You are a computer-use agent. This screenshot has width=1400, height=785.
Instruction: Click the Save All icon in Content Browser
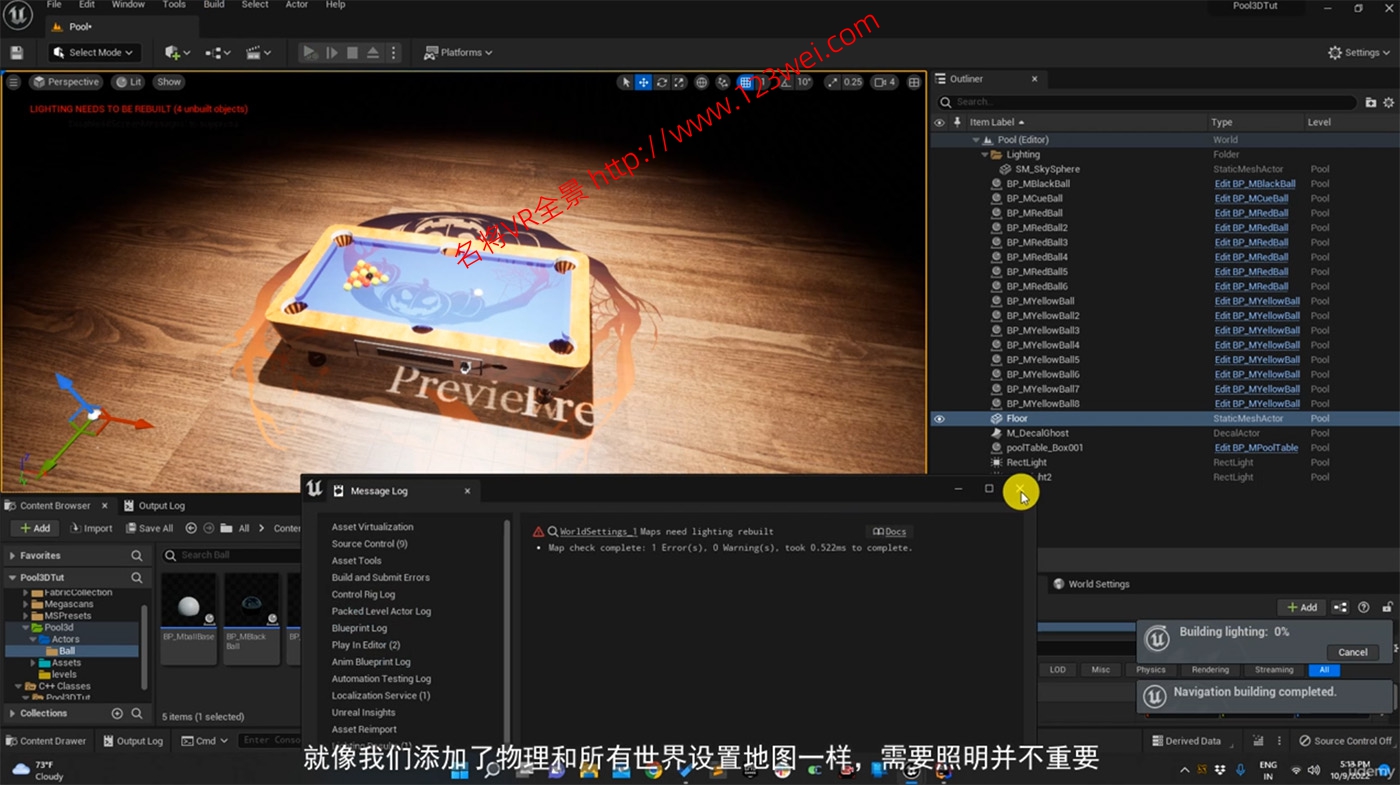pyautogui.click(x=149, y=528)
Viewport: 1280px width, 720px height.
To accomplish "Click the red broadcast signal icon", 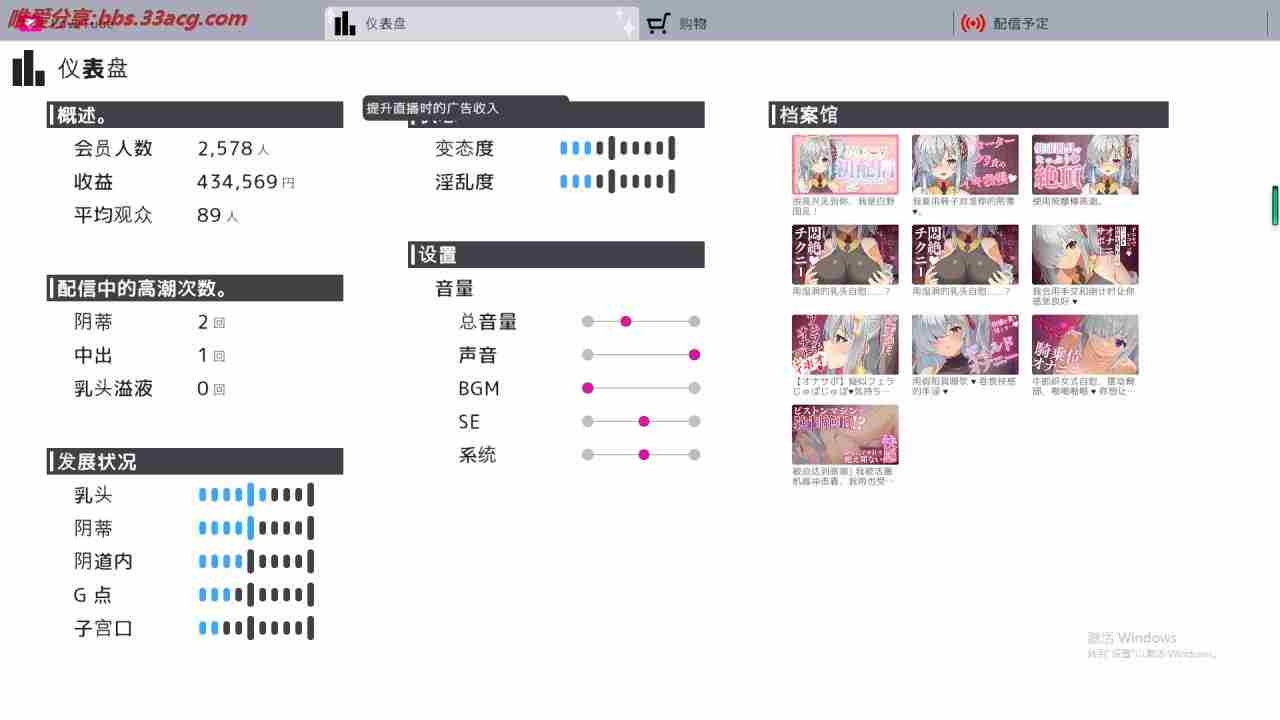I will point(972,24).
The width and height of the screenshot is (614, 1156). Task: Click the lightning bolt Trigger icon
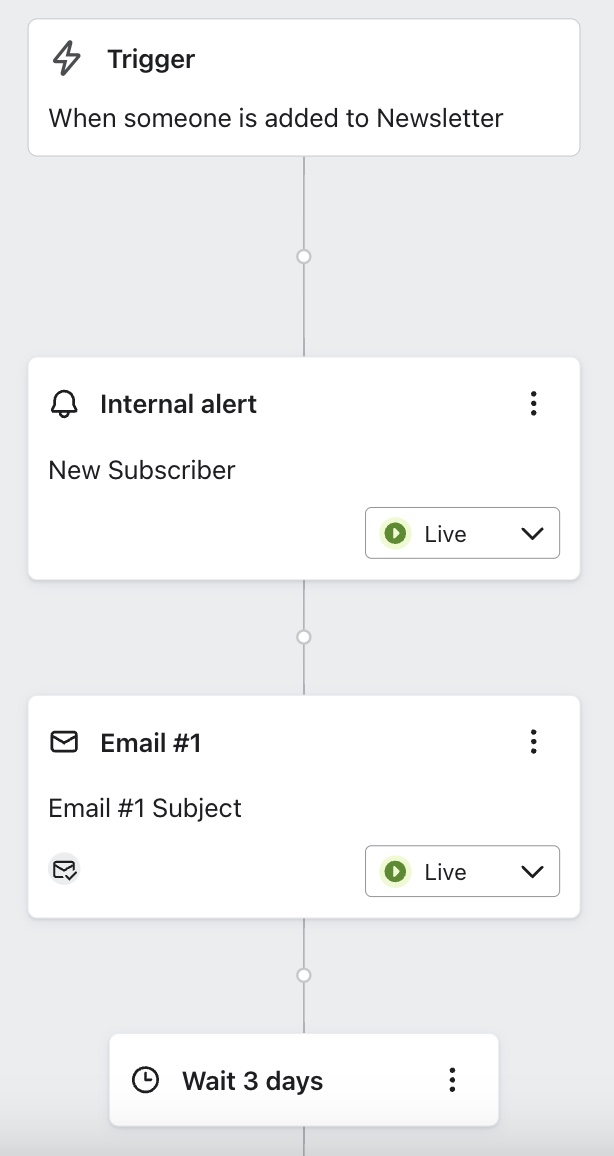(63, 59)
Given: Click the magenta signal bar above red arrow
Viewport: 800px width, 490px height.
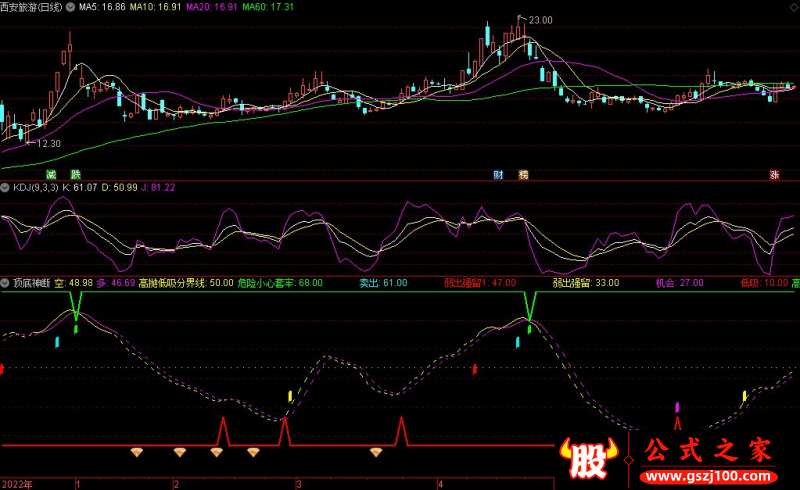Looking at the screenshot, I should (678, 406).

+===+

# [YOUR OBJECTIVE]
Leaving all pictures aside, print exactly the lines from the one that contains "The width and" through the last line of the data above, inclusive.

# [OUTPUT OF THE EXERCISE]
The width and height of the screenshot is (614, 1156). Task: Click the lightning bolt Trigger icon
(63, 59)
Given: Click the magenta signal bar above red arrow
Viewport: 800px width, 490px height.
Looking at the screenshot, I should (678, 406).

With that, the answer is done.